Exactly the lines from the first line of the listing through the line containing "The image size is (1366, 768)." should appear in the output, unchanged.

□ □ □ □ □

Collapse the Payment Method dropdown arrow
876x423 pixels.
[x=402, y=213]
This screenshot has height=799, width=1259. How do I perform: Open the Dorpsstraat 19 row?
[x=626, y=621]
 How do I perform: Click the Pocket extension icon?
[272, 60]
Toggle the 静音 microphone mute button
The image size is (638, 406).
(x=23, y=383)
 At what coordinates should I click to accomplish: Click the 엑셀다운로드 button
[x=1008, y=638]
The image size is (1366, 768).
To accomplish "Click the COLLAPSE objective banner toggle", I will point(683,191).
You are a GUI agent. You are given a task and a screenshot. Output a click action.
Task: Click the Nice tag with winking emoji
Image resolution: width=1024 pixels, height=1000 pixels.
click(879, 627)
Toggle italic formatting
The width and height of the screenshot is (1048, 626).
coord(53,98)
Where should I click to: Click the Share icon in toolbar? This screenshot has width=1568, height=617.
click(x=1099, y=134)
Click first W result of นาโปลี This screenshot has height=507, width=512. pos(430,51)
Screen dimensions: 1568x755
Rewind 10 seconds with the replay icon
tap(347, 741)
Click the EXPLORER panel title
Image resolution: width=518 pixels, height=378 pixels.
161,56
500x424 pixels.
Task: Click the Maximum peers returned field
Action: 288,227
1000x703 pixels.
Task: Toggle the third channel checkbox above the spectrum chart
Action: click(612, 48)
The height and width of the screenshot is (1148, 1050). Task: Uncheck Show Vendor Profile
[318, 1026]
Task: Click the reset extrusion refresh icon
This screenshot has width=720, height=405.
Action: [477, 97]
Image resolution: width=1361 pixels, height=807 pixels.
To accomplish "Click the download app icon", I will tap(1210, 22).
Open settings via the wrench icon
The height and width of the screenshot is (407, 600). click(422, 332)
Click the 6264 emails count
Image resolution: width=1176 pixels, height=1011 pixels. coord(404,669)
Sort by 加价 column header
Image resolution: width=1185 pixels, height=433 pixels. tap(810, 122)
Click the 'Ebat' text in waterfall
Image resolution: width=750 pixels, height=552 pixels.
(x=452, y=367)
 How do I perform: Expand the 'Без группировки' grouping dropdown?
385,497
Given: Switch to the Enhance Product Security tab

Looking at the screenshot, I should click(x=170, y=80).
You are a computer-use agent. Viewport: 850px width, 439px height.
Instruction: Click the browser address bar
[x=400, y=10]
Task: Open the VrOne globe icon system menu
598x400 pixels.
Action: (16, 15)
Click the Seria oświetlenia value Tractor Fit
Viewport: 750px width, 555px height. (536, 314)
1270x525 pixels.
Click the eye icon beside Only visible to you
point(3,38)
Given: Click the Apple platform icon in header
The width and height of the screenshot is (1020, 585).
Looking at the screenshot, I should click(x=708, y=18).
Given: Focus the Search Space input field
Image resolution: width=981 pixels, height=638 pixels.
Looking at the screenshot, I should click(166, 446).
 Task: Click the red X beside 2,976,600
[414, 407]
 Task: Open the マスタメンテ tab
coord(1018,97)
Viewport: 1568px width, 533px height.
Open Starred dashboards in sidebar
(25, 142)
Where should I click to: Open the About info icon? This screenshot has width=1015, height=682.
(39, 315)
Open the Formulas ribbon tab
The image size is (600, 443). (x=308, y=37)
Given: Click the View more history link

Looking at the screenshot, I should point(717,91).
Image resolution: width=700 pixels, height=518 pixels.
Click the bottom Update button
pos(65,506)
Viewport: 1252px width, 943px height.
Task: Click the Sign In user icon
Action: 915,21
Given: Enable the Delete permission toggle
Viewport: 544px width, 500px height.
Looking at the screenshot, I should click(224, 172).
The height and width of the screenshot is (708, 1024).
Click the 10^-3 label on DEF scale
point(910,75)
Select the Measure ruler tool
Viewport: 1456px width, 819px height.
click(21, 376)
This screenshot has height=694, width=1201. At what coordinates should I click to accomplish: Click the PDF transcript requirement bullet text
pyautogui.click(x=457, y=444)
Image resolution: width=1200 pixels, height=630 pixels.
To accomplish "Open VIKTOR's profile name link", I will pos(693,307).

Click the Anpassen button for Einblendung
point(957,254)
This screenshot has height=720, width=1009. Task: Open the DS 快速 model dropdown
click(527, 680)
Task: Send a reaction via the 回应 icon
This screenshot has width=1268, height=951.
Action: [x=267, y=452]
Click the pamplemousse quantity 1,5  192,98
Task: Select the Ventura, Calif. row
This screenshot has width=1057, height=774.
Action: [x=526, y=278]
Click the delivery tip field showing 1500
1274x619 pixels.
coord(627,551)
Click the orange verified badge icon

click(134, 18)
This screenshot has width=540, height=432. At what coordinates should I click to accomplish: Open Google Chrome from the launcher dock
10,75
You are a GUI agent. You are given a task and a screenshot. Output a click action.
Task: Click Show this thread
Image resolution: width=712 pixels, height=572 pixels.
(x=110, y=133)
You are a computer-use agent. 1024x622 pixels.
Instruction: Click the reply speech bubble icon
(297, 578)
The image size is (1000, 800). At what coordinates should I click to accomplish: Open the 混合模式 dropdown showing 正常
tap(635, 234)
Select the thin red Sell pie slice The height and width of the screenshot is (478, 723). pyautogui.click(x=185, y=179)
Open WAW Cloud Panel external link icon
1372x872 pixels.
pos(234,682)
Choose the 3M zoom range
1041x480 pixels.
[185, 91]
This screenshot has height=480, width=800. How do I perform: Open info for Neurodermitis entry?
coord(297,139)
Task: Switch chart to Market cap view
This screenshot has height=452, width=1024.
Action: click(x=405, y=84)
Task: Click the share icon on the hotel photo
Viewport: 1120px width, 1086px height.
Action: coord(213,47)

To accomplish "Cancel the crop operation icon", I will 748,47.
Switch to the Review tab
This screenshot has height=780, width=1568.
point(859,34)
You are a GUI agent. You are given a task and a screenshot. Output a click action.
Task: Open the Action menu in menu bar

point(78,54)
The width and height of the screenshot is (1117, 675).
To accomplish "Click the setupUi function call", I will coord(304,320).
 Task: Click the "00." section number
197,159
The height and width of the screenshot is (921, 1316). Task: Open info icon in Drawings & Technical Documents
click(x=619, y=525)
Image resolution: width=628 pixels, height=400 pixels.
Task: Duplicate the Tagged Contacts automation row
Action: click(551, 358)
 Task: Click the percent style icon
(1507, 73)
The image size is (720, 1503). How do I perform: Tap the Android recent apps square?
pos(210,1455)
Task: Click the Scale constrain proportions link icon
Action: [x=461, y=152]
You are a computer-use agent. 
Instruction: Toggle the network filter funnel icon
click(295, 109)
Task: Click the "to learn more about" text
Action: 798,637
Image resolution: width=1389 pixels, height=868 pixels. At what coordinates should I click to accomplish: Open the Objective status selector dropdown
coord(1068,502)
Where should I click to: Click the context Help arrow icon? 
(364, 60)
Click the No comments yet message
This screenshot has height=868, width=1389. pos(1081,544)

□ □ □ □ □

• SOLUTION BELOW
Collapse the Payment Method dropdown arrow
876x423 pixels.
[x=402, y=213]
This screenshot has height=799, width=1259. How do I perform: Open the Dorpsstraat 19 row?
[x=626, y=621]
 How do I perform: Click the Pocket extension icon?
[272, 60]
Toggle the 静音 microphone mute button
The image size is (638, 406).
(x=23, y=383)
 At what coordinates should I click to accomplish: Click the 엑셀다운로드 button
[x=1008, y=638]
The image size is (1366, 768).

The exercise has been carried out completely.